Sunday, September 21, 2014

We will start reviewing a book titled Programming Collective Intelligence from O'Reilly Media in the subsequent blog posts. This book includes such things as making recommendations, discovering groups, searching and ranking, optimization, document filtering, modeling with decision trees, building price models, advanced classification - Kernel methods and SVMs, finding independent features, evolving intelligence and a summary of algorithms. The sample code is presented in Python for readability.
As an example, a Bayesian classifier can help classify a sentence as language for a use of the word python or as a snake for the use of the same word. It works based on the probability P(category | Document) = P(Document | Category) * P(category)
where P(Document | Category) = P(word1 | category) * P(word2 | category) * ....
All we need is a feature extraction that turns the data we're using for training or classification into a list of features basically something that takes an object and returns a list such as a sentence converted into words. This classifier is trained on the strings. Then it can be used to predict the test data.
 docclass.getwords('python is a dynamic language')
{'python' : 1, 'dynamic':1,  'language':1}
c1 = docclass.naivebayes(docclass.getwords)
c1.setdb('test.db')
c1.train('python has dynamic types', 'language')
c1.train('pythons are constrictors', 'snake')
c1.classify(''boa constrictors')
u'snake'
c1.classify('dynamic programming')
u'language'

I have to take a short break for a coding problem and including it in this post before continuing.
How many different distinct subsequences exist for a string T in string S and what is the most efficient way to find it.
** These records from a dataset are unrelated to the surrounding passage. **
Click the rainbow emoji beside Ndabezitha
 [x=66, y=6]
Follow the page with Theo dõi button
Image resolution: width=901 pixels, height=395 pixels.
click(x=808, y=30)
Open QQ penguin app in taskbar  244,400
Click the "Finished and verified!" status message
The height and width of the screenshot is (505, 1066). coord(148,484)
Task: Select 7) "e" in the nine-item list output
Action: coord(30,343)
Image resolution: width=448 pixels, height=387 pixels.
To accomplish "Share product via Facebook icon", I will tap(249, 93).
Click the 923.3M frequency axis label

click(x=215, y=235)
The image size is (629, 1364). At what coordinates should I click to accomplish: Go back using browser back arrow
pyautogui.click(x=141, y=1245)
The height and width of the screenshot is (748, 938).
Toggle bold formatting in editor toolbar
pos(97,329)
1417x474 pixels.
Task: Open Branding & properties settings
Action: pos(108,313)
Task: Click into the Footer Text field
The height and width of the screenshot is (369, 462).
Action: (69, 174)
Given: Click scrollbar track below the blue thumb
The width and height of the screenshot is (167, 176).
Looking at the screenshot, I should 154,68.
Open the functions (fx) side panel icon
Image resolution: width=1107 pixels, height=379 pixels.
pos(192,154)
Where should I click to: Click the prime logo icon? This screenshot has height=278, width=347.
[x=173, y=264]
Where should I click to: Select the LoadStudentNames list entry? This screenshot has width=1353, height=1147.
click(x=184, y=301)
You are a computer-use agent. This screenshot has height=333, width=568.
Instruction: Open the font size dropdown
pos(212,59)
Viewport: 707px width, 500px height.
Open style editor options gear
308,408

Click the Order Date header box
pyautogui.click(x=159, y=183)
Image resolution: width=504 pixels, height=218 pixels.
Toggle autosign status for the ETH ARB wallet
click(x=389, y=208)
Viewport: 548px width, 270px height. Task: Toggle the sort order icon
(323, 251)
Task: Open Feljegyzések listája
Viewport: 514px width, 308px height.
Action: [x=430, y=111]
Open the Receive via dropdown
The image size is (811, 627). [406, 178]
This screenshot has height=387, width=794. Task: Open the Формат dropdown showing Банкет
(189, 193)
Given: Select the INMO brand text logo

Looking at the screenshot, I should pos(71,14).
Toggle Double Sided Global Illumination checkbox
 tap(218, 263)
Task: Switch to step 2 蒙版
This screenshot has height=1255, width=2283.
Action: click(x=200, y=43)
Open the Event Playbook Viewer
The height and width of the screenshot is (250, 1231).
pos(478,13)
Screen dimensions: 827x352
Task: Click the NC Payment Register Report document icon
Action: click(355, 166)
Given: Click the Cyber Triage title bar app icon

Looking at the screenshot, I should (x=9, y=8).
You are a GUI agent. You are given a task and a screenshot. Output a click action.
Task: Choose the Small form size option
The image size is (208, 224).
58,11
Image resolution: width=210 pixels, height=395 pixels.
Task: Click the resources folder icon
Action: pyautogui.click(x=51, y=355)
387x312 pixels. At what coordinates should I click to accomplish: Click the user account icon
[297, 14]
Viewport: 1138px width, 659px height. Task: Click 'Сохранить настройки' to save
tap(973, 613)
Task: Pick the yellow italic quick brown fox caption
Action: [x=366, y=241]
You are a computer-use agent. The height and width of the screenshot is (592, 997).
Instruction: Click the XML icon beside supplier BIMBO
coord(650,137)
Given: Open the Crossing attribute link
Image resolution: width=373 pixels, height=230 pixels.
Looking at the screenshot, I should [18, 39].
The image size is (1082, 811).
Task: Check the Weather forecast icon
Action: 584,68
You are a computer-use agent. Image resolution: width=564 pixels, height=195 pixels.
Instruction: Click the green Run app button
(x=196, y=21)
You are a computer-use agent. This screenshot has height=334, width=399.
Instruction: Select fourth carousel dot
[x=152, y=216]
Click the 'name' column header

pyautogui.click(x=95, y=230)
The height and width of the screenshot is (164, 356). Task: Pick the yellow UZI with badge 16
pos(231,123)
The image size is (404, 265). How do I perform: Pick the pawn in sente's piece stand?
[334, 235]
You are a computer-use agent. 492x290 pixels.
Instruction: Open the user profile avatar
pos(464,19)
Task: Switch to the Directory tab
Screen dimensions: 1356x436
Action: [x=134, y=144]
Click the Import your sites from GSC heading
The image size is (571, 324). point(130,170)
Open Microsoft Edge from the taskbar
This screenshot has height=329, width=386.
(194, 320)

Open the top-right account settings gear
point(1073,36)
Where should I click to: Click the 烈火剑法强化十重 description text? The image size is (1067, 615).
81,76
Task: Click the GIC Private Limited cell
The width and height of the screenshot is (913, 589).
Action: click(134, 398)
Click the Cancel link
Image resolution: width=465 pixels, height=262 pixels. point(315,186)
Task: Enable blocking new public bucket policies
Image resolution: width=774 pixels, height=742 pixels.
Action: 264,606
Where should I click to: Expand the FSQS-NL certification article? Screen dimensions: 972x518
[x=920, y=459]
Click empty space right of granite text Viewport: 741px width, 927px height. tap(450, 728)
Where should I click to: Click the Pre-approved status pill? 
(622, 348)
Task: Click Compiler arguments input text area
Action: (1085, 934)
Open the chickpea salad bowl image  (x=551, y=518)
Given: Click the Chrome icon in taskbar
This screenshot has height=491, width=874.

For example rabbit appears in rabbbit in three different ways. For every match until the length of the given pattern, we explore the remaining of the given input to see if there's a full match by skipping non-matching and repetititive characters. When the full match is found, we increment a counter. Another way to do this would be to use an automata or Rabin Karp method or KMP method.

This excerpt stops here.